The same intimidation is also what an actor fears when he decides to refuse a script, which he believes is problematic. Shashank remarked. “Hence, the actor also doesn’t speak up. What will he tell his studio head? ‘That your film is right-winger, it will divide votes.’ He will say, ‘Leave the film.’ How will you fight then? It is easy to say, hard to do. If you are in the middle of all this and fighting a battle every day like I do, it’s difficult.”
Shashank Arora, whose short filmography includes Rock On II, Irrfan Khan-starrer Songs of Scorpion and Lipstick Under My Burkha, says he has lost a lot but earned many labels from the industry because he stuck to his ideologies.
“I have lost many friends and audience because I have not done a commercial film or because I have told people that their film was being financed by people with other agendas. I have told a producer that he had no idea what his script was about. It was about ghar-wapsi. And he asked me, ‘What’s the problem in it?’ I told him that the problem is that I couldn’t do it and I didn’t understand how he couldn’t see that I couldn’t be a hero who brings back a woman from a different culture and makes her a Hindu. This is what the film was about and I spent a month-and a half convincing the whole team what was the reality of their own film. And I fought to a point where they began disliking me and thought I was an anti-national,” he shared.
Talking about his latest film Manto, Shashank reveals what drew him to writer Saadat Hasan Manto. The actor plays Manto’s radio jockey friend Shaad Amritsari, who the actor describes as the writer’s “bitching buddy”. Nawazuddin Siddiqui plays the titular role in the Nandita Das directorial.

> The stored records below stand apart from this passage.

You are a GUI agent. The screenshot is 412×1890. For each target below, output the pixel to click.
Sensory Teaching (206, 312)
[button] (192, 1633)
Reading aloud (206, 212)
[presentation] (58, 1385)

“Shaad Amritsari was a friend of Manto from Lahore. He became Manto’s drinking buddy. They used to drink together and bitch about the world, which is exactly what I do today with my wife. The film is about Manto’s life and how he faced a lot of opposition from the people about the kind of work that he as trying to do, which is exactly what’s going in our country. An artiste doesn’t have his or her voice. We are not allowed to speak or raise our voice. Manto is essentially about this and there’s no better time than now for Nandita to have made this film.”
To understand the character, Shashank spent time with people of his grandfather’s age. “I did read as much as I could but my major research was about getting into the mind of a radio jockey of 1940s. So, I spoke to a couple of people of my grandfather’s age about the time and how radio was.”
Manto fearlessly penned everything that the society shied away from and Shashank feels a writer like him is the need today.
“If Manto were alive today, his work would have been read by everyone on internet. He would have reached his audience at a faster speed. He would have taken the world on,” he said.
The actor is also disappointed in himself, for he feels the Hindi film industry has made him more restrained as an artiste.
“The bad part is that you withdraw yourself, you build walls around yourself for protection. The industry has made me more guarded in a particular sense. And I believe that an artiste must wear his emotions, he should be transparent otherwise there’s no point of being an artiste.
“But I will have to make the most of it. On some days, I feel like going out and saying it aloud, ‘No one will ever understand my cinema. I am very sorry I was born now.’ But maybe after 30 years, they will. All artistes want to say this but they can’t and this is our weakness. During our journey, we lose our sense of play and joy. It becomes about this constant fight of validation and correctness, which is the worst thing to happen to any human being,” added Shashank Arora.